Another source of potential confusion with terminology relates to the difference between muscularis
propria and muscularis mucosae. In the presence of muscle with invasive carcinoma, specify muscularis
propria (detrusor muscle) invasion as some clinicians understand one synonym and others only understand
the other. Do not use "muscle" invasion without qualifiers as ambiguous between muscularis mucosae and
muscularis propria. If see muscularis mucosae invasion, typically do not comment on in report. Also
specify if muscularis propria present or absent. Do not use the terns "superficial muscle invasion" or
"deep muscle invasion" as synonyms for muscularis mucosae and muscularis propria invasion, respectively.
Clinicians will interpret superficial and deep muscle invasion to mean inner and outer ½ of the
muscularis propria, respectively. If not sure if muscularis mucosae or muscularis propria invasion,
state cannot tell and recommend additional tissue sampling.
There is also potentially confusing terminology relating to atypia in urothelium. Dysplasia is
recommended as the term to denote urothelial preneoplastic changes short of those seen in CIS. "Atypia"
should not be used by itself as ambiguous as to whether preneoplastic or reactive.

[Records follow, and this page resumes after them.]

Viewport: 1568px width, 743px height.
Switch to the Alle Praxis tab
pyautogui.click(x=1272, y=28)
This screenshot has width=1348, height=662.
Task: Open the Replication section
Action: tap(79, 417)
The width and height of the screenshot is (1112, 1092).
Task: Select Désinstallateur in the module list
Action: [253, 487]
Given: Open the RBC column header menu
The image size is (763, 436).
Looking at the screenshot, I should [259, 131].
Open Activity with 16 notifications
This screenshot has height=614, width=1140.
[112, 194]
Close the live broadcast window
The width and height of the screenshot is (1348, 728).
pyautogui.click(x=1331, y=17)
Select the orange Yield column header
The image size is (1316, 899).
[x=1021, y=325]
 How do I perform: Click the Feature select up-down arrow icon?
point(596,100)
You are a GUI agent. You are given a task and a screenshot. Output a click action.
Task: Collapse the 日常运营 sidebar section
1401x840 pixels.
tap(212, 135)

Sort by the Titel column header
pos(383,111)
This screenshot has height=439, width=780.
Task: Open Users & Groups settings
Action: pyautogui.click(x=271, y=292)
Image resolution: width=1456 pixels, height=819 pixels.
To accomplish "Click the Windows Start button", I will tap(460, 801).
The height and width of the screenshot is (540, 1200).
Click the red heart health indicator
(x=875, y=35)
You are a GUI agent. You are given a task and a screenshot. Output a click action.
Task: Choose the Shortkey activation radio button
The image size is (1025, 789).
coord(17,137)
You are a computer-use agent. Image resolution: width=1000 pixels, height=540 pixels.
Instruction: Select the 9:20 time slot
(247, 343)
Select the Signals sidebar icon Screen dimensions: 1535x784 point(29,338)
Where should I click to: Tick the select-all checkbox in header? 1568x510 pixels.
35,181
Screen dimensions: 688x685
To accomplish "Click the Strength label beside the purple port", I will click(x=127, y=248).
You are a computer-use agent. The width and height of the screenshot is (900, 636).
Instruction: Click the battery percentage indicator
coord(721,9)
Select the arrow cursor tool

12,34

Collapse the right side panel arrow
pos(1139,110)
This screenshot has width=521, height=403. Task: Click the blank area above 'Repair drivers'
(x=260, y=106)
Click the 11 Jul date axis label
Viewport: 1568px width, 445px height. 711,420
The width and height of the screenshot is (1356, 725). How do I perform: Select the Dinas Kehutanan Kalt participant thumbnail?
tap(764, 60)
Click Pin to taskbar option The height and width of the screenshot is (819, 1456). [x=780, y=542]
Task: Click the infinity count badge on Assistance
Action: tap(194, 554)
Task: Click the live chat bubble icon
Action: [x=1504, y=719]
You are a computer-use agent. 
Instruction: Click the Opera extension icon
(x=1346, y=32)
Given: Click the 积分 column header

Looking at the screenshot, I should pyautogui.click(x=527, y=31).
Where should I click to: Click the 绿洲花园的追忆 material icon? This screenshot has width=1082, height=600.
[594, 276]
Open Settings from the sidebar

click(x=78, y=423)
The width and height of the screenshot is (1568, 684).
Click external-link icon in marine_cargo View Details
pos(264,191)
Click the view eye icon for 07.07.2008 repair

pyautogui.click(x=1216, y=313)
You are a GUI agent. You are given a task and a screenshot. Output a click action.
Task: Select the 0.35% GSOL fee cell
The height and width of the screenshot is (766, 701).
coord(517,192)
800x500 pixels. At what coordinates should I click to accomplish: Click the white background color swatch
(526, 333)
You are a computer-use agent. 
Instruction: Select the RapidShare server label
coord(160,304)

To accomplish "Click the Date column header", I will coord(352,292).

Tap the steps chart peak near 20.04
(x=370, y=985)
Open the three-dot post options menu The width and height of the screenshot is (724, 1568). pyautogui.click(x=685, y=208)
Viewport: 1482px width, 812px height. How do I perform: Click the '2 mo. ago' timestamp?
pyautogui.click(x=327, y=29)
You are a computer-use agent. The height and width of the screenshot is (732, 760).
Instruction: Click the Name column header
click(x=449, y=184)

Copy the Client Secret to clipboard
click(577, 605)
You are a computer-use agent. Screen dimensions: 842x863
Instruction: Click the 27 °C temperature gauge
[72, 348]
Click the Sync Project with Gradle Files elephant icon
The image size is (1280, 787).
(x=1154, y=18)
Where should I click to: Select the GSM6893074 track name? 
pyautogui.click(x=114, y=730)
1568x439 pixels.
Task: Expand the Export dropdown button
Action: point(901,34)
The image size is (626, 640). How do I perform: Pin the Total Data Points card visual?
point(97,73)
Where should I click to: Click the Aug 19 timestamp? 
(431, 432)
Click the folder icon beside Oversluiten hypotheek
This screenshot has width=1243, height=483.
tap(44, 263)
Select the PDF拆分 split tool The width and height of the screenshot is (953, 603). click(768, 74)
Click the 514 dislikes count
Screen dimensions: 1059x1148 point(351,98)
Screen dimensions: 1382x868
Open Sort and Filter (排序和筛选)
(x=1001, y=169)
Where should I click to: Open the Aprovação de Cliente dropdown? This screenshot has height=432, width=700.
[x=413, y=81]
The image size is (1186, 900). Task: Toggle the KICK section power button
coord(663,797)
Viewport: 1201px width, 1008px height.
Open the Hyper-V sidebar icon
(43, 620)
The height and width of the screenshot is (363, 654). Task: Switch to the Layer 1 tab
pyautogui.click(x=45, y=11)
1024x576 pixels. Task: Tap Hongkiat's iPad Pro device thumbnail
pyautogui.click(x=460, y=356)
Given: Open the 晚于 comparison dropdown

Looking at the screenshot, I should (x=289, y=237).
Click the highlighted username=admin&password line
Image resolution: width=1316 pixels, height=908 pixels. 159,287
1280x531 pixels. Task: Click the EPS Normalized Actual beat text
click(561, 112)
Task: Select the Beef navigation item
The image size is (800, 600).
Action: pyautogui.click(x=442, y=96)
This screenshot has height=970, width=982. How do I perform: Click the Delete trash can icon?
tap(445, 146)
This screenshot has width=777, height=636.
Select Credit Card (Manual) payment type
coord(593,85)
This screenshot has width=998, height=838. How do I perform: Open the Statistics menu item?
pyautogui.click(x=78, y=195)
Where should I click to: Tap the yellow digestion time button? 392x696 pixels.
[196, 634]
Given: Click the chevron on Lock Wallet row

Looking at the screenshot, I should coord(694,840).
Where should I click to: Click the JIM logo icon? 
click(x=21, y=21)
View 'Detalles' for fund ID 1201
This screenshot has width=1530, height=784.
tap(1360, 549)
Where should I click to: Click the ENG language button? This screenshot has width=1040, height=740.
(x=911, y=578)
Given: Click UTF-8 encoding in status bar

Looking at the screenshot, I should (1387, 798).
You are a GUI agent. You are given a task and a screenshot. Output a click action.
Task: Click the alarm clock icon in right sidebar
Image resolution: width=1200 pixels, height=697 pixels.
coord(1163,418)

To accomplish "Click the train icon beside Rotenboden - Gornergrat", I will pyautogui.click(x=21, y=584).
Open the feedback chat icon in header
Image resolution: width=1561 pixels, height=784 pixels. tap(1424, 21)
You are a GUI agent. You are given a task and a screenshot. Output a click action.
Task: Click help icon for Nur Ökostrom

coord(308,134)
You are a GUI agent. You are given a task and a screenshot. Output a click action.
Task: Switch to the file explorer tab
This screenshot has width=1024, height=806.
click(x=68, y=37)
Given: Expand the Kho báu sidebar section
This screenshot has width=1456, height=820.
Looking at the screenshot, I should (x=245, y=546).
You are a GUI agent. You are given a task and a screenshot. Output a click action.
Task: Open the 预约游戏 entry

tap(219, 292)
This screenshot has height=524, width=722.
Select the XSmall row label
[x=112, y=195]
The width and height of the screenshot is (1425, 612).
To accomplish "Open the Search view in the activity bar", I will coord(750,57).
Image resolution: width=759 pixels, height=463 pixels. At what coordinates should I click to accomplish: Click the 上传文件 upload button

In the setting of
inflammatory changes, diagnose "Urothelium with inflammation and reactive atypia" or even better
"Urothelium with inflammation and reactive urothelial changes" so that clinicians are not worried that
there is neoplastic atypia.
Finally, be specific when describing squamous metaplasia in the bladder. Glycogenated squamous
metaplasia is a normal finding in the trigone in women with no risk of cancer. Nonkeratinizing squamous
metaplasia is an abnormal finding as a reaction to irritation with no risk of cancer. In contrast,
keratinizing squamous metaplasia carries an increased risk of cancer.
Precise unambiguous terminology in urological pathology reports is important and in some cases
critical. Always consider how the report may be interpreted (or misinterpreted) by clinicians and modify
the report if there is a potential of miscommunication.